LIVERMORE FALLS – Jessica Lovely checked on the smell of burning rubber Tuesday night, but didn’t find the source.
She had just finished doing laundry, and went back to talking with her boyfriend on a cell phone while sitting on the couch in a front room of the two-story house owned by her father and stepmother, John and Melissa Lovely at 96 Depot St.
“I looked up and saw a gray-white cloud of smoke and that’s when I knew” the house was on fire, Jessica Lovely, 21, said.
The smoke alarms on the first floor started going off and she yelled up to her father, who was upstairs in a bedroom watching television.
“I yelled ‘fire’ to my boyfriend,” she said, and hung-up.
She and her father saved what they could, some important documents and three dogs. A 4-month-old puppy, Fluffy, perished in the blaze, and a cat went missing until Wednesday morning.
“We found the cat,” stepmother Melissa Lovely said Wednesday, as the two stood outside the yellow taped-off area around the house.
She and her younger children, Xavier, 5, and Alektra, 14 months, were in Farmington at her mother’s house when the fire broke out about 10:16 p.m.
Lovely, the owner of Lovely Rentals, said she was doing computer work there and had been talking off and on to her husband. At 9:45 p.m. everything was fine, she said.
“Then all of a sudden at 10:22 he calls and says ‘come and get me; the house is on fire,’ ” she said.
Melissa and Jessica were waiting outside the house Wednesday to get in to see what could be salvaged, but couldn’t until state fire investigators inspected the burned area to determine the fire’s cause.
About 45 firefighters from Livermore Falls, Livermore and Jay responded to fight the blaze while Wilton Fire Department’s Rapid Intervention Team stood by at the scene in case they were needed, Livermore Falls fire Chief Ken Jones said Wednesday.
When he arrived on the scene, Jones said, flames were showing from the left side of the first floor in the rear of the house.
The fire started in a roughly 20-by-20-foot area that contained a laundry room, bathroom and a spare room, he said. That area was heavily damaged as well as the contents.
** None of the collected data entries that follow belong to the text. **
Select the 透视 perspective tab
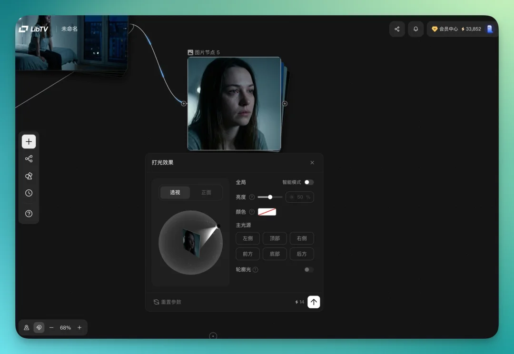The image size is (514, 354). [174, 192]
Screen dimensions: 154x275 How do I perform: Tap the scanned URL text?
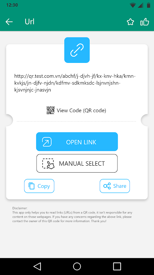coord(75,83)
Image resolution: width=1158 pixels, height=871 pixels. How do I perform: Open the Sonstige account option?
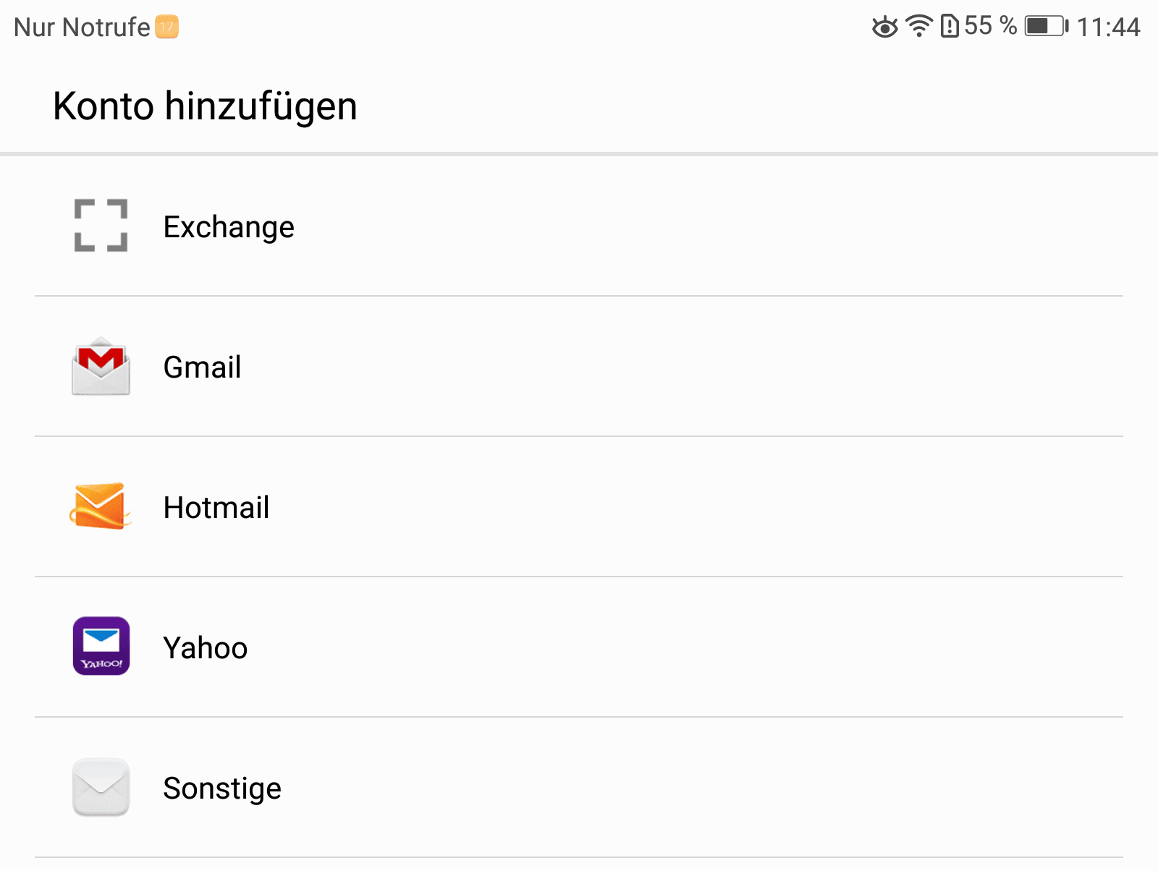pos(579,788)
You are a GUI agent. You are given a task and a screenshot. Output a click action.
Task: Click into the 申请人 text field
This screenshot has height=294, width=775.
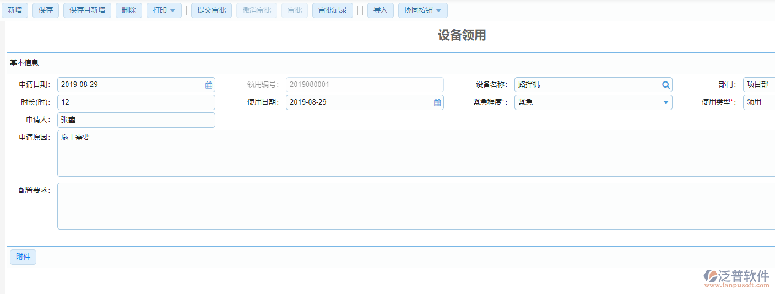(136, 120)
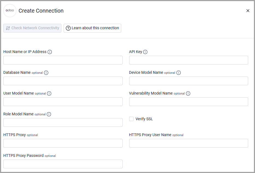
Task: Open Learn about this connection link
Action: [92, 28]
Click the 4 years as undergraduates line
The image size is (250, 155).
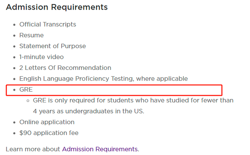(x=89, y=111)
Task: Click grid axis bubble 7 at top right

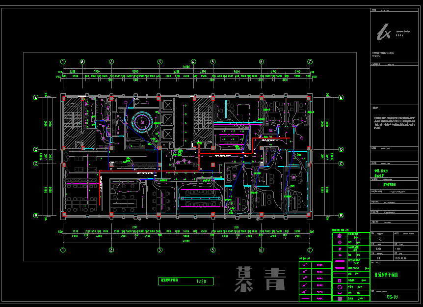Action: [x=310, y=62]
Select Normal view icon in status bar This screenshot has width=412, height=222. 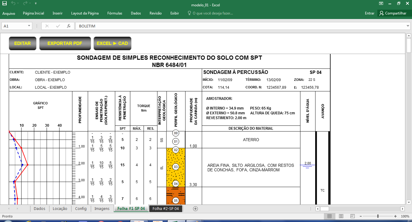click(330, 216)
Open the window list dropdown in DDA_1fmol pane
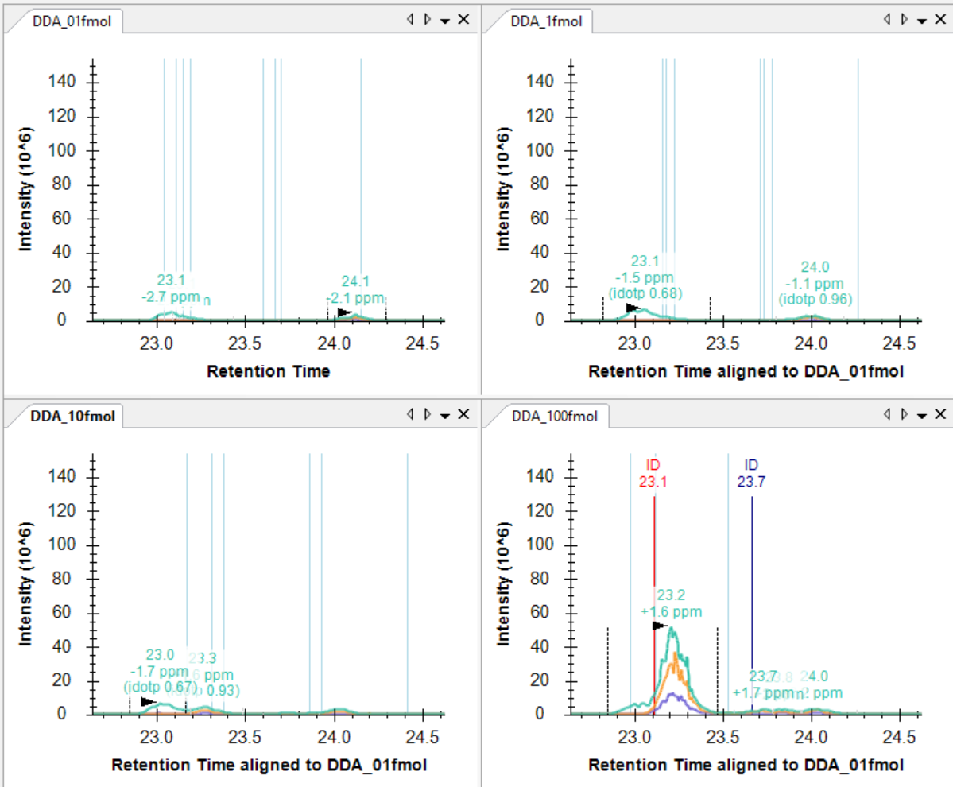This screenshot has height=787, width=953. click(x=922, y=20)
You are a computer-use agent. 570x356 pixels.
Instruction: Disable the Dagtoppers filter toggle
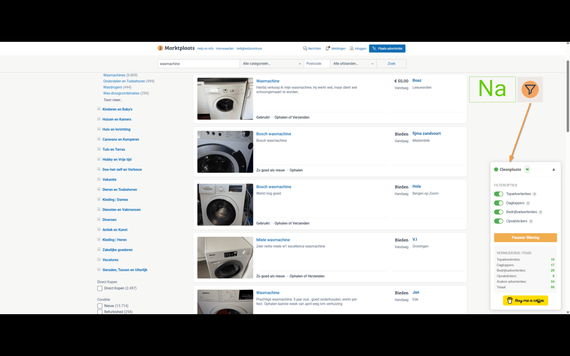coord(499,203)
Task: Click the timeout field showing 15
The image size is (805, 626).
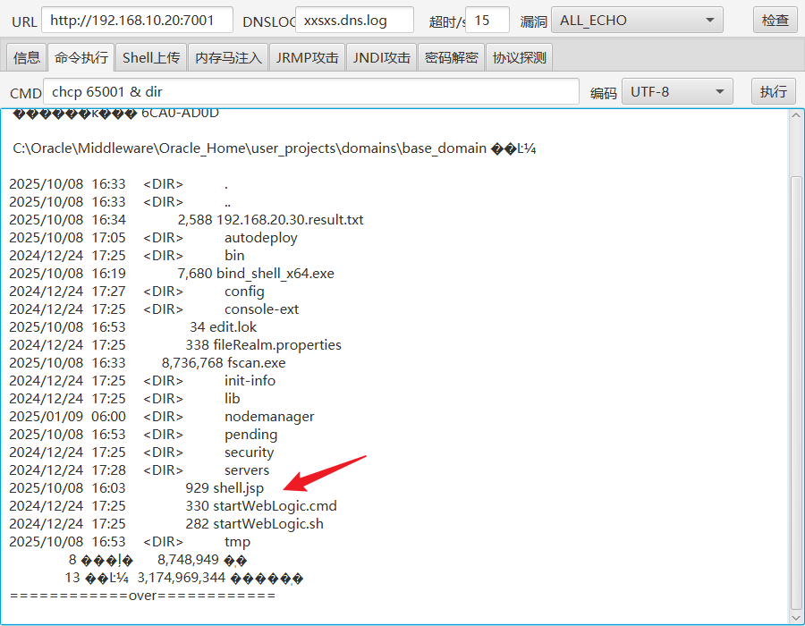Action: 487,20
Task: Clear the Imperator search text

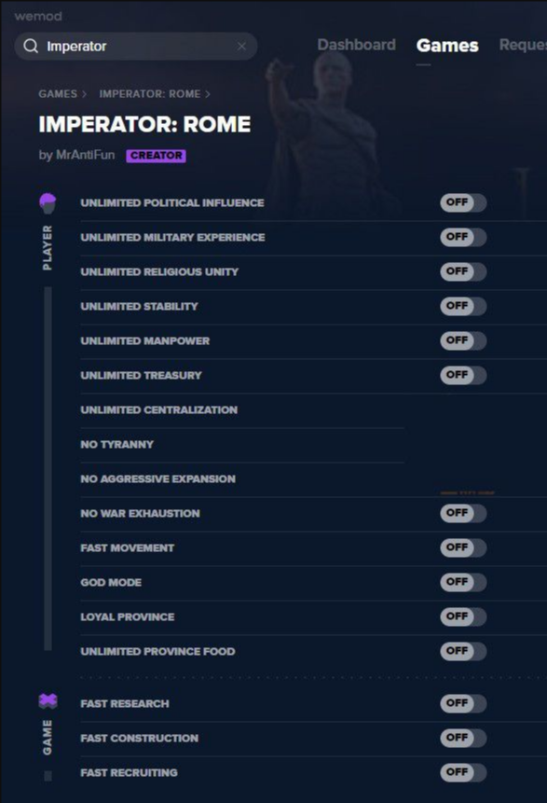Action: [x=241, y=47]
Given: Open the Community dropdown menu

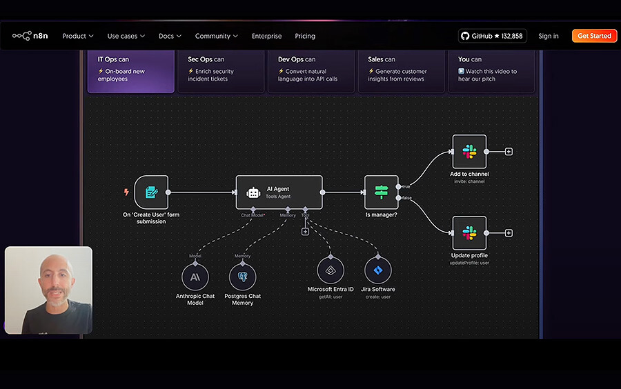Looking at the screenshot, I should tap(216, 36).
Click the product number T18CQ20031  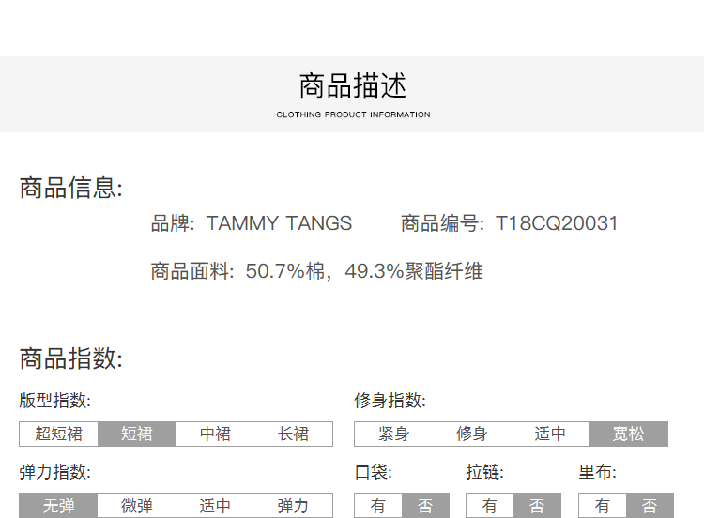click(x=557, y=223)
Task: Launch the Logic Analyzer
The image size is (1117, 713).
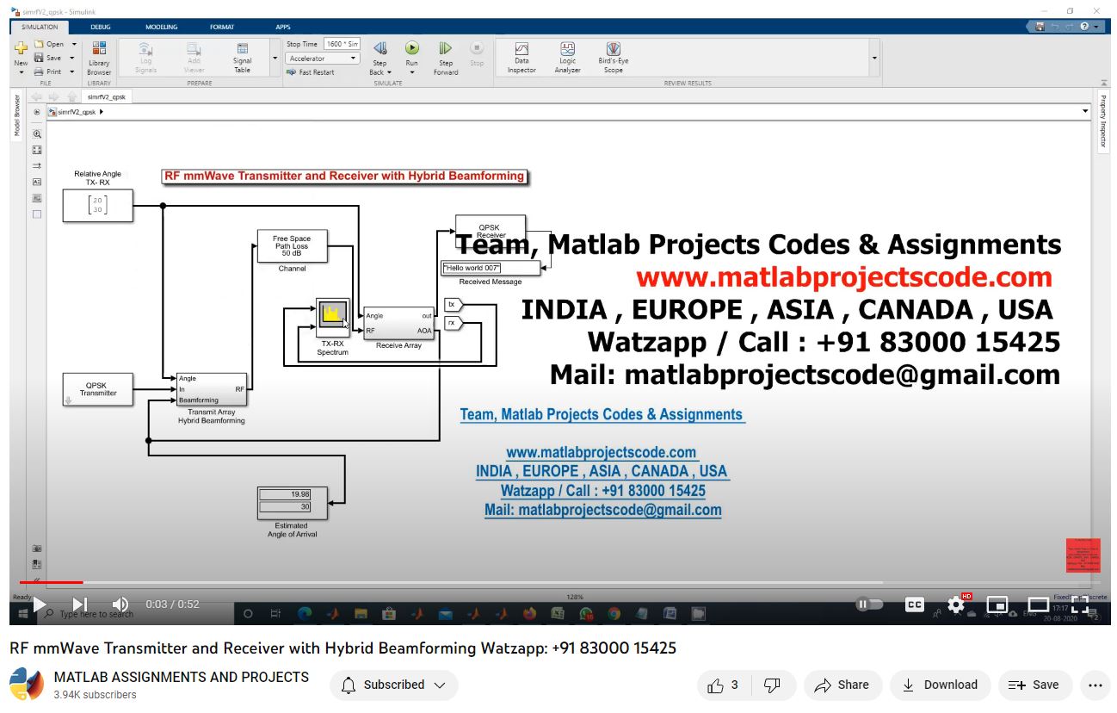Action: click(567, 50)
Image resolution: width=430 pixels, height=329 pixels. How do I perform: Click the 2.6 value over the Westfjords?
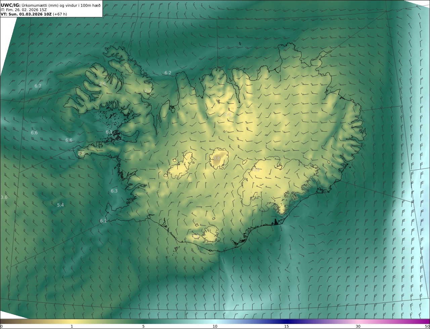(102, 84)
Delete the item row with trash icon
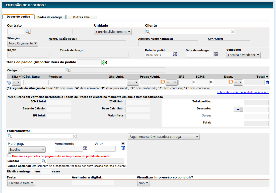The image size is (276, 193). click(267, 82)
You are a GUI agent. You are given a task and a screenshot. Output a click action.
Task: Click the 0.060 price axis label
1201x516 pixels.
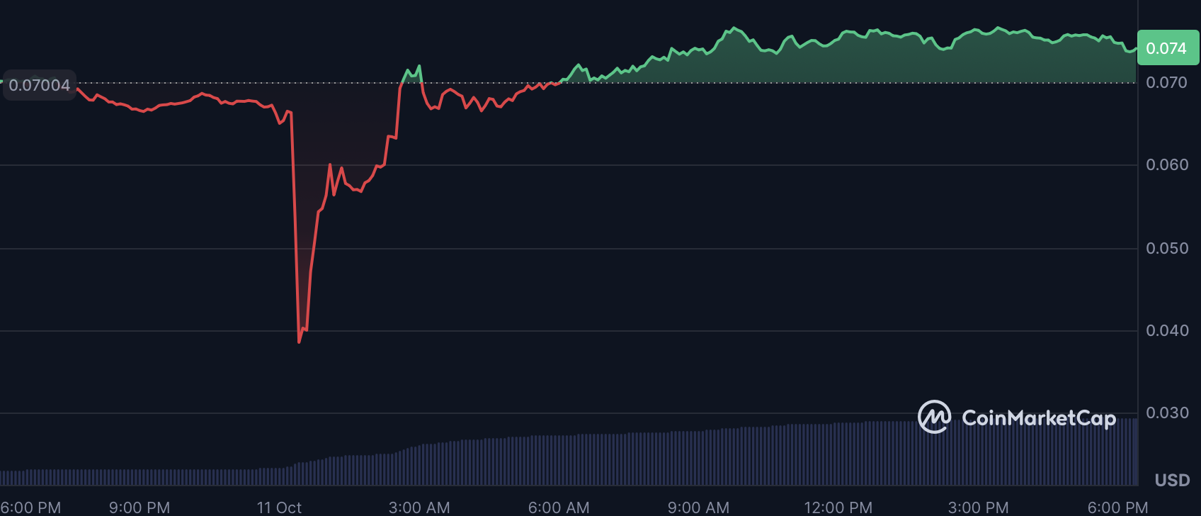coord(1167,165)
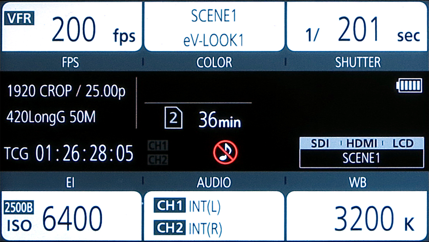Open the WB 3200 K setting
The height and width of the screenshot is (242, 429).
pyautogui.click(x=357, y=216)
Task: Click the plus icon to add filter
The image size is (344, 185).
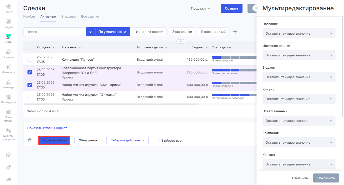Action: tap(235, 32)
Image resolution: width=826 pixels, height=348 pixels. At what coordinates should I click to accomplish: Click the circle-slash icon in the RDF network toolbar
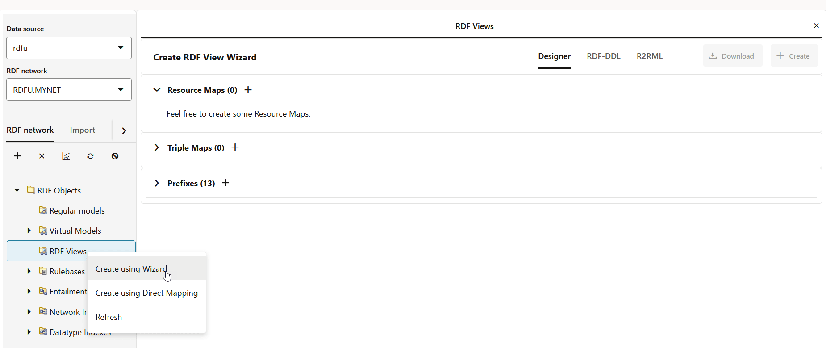[115, 156]
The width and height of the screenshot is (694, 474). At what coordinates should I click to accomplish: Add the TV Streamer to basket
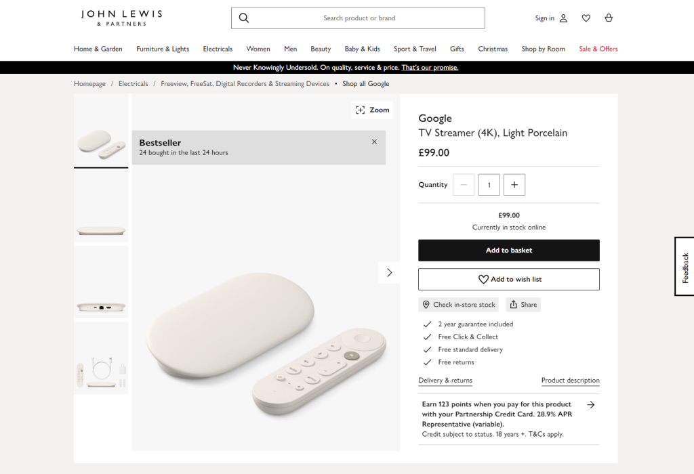509,251
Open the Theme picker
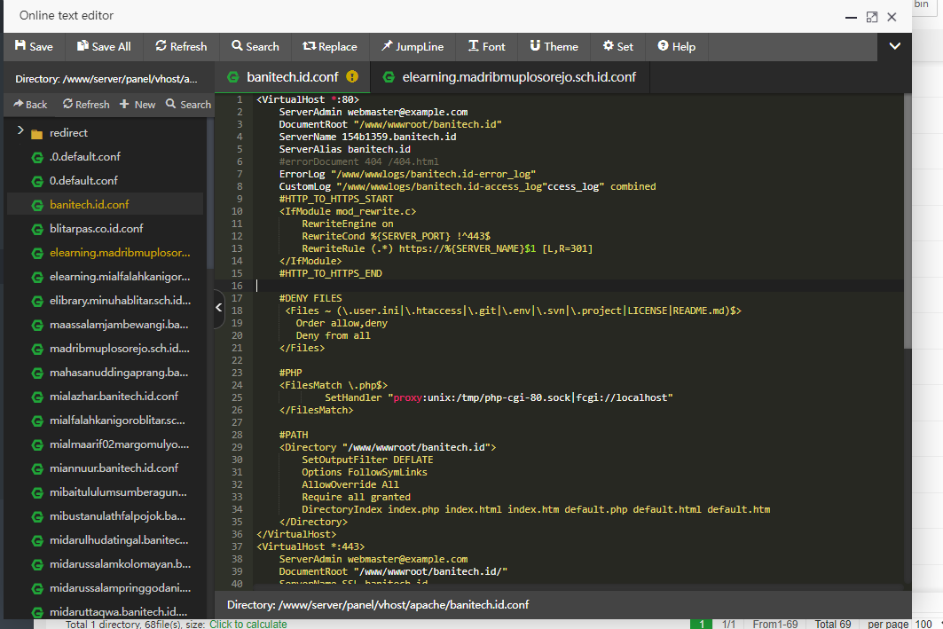Screen dimensions: 943x629 pos(554,47)
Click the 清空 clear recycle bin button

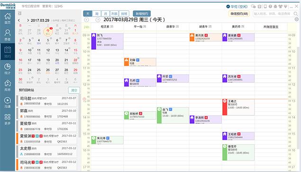[x=74, y=90]
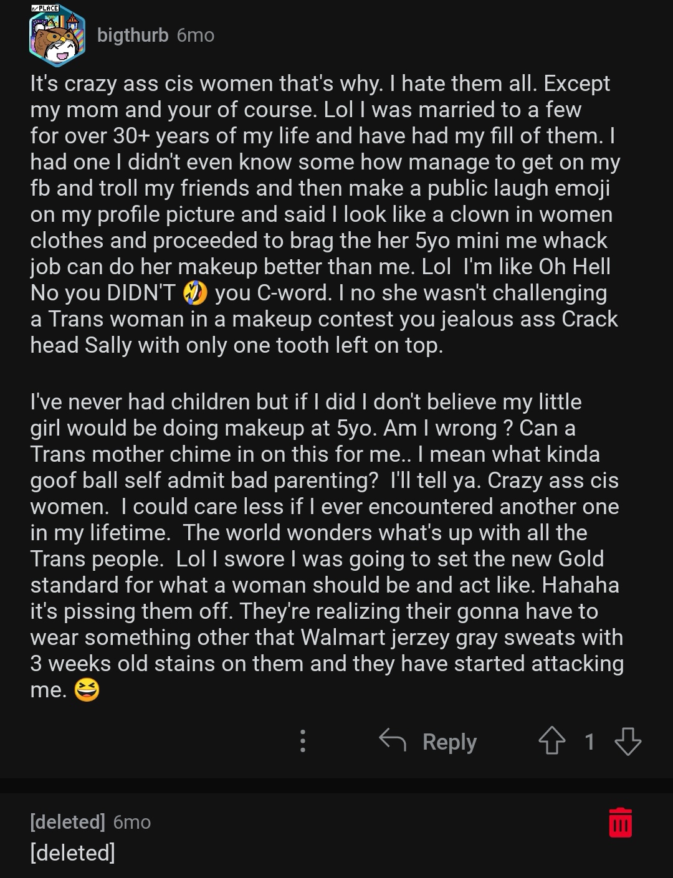Click the divider gap above the [deleted] comment
This screenshot has width=673, height=878.
pyautogui.click(x=337, y=785)
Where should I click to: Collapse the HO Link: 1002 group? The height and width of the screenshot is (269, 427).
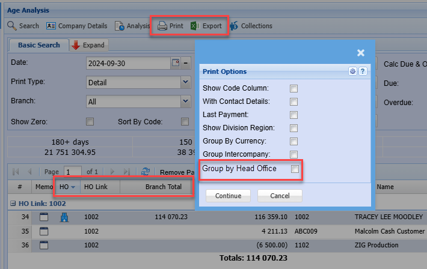[x=13, y=204]
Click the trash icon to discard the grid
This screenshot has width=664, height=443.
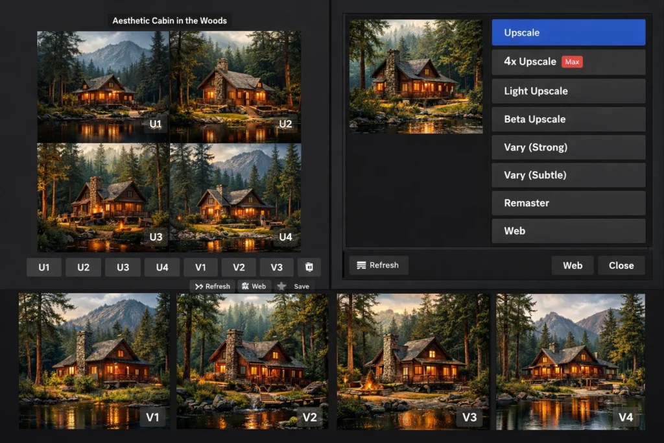coord(309,267)
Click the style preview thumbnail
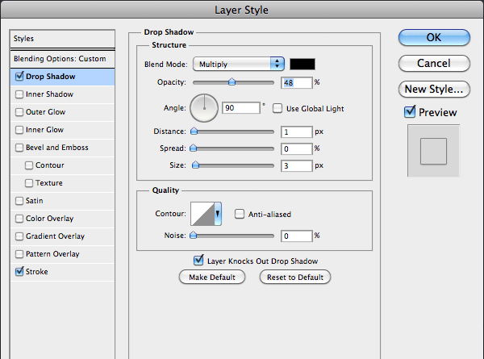The width and height of the screenshot is (484, 359). click(433, 151)
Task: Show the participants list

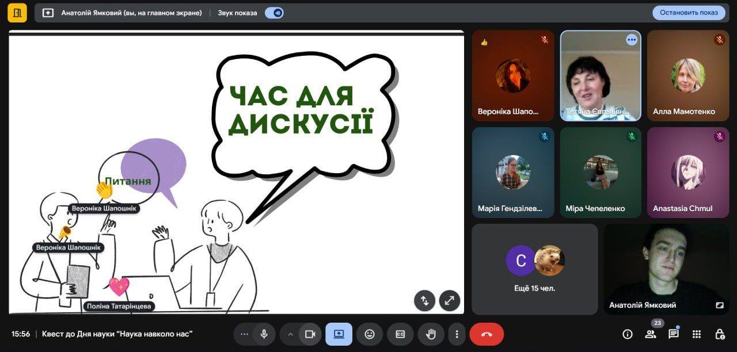Action: 651,334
An attached barn was not damaged, he said.
The remainder of the first floor and the second floor had heavy smoke damage and water damage, he said.
Firefighters were able to hook up to two hydrants on Depot Street and conducted an interior attack of the building and were able to knock most of the fire down in 20 to 30 minutes, Jones said.
Checking to make sure all of the fire spots were out took nearly three hours, he added.
The department was unable to use its new aerial truck because the road grade was too steep, power lines were in the way and there were items in the driveway, he said.
A representative from the family’s insurance company was on the scene Tuesday night.
He planned to meet with state fire investigators Wednesday to try to determine what caused the fire.
Melissa Lovely, who said the family has lived at the house for six years, said what bothered her most while her house was burning was a crowd of spectators who wouldn’t move back when she asked them to and who were taking pictures.
“I was extremely upset,” she said. “It was appalling.”